The best markets, the best investment periods, and the biggest fortunes all started with truly bad markets. As contrarians, we choose to cautiously avoid getting sucked into the momentum and enthusiasm-driven rallies of a very tired bull market. We are, on the other hand, looking forward to buying opportunities when the bubble unravels.

Where to hide?

Stocks and real estate are both vulnerable to a bursting bubble. Cheap money has distorted pricing across most asset classes. There are though some safer pockets of the equity markets, and those much more vulnerable.

Fixed income? If the rates do go up, long term bonds will be under pressure, and obviously lower quality bonds will disappoint in a recession.

Gold? If we were to experience a Weimar Republic-style hyperinflation, gold would be the right asset. The difference between now and 1920s Germany is clear. Central bankers are not creating inflation in goods and services. Instead they are fighting deflation at all costs, while creating inflation in asset prices. We could envision a small exposure to gold as an insurance against prolonged irresponsible fiscal and monetary policy.

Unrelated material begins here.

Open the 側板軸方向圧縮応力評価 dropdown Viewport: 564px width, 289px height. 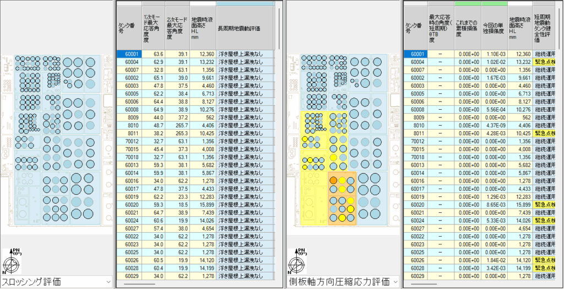tap(342, 282)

Cash, treasury bills, and short term bonds, ideally under 1 year with very short duration (sensitivity to rate changes) are the safest place to wait out this peculiar time. While they may not be earners, cash and cash equivalents will most likely hold the same face value in times of distress. In other words, the same $100 bill that would buy only two Starbucks shares in 2006, would buy four in early 2008, and more than ten shares at the market lows in early 2009.

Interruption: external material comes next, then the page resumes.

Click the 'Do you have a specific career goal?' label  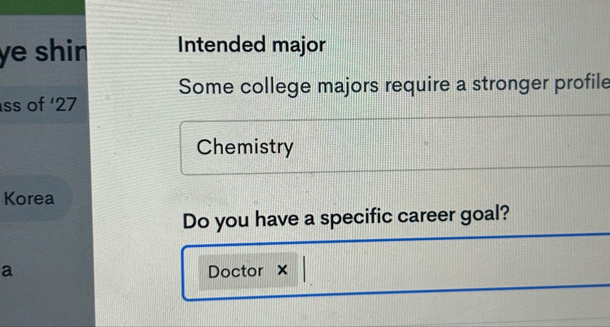coord(346,220)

We intend to patiently hold on to those $100 bills until we can get the most for the money.


Bogumil Baranowski


Disclosure: This report is not intended to be a client‐specific suitability analysis or recommendation, an offer to participate in any investment, or a recommendation to buy, hold or sell securities. Do not use this report as the sole basis for investment decisions. Do not select an asset class or investment product based on performance alone. Consider all relevant information, including your existing portfolio, investment objectives, risk tolerance, liquidity needs and investment time horizon. This report is for general informational purposes only and is not intended to predict or guarantee the future performance of any individual security, market sector or the markets generally.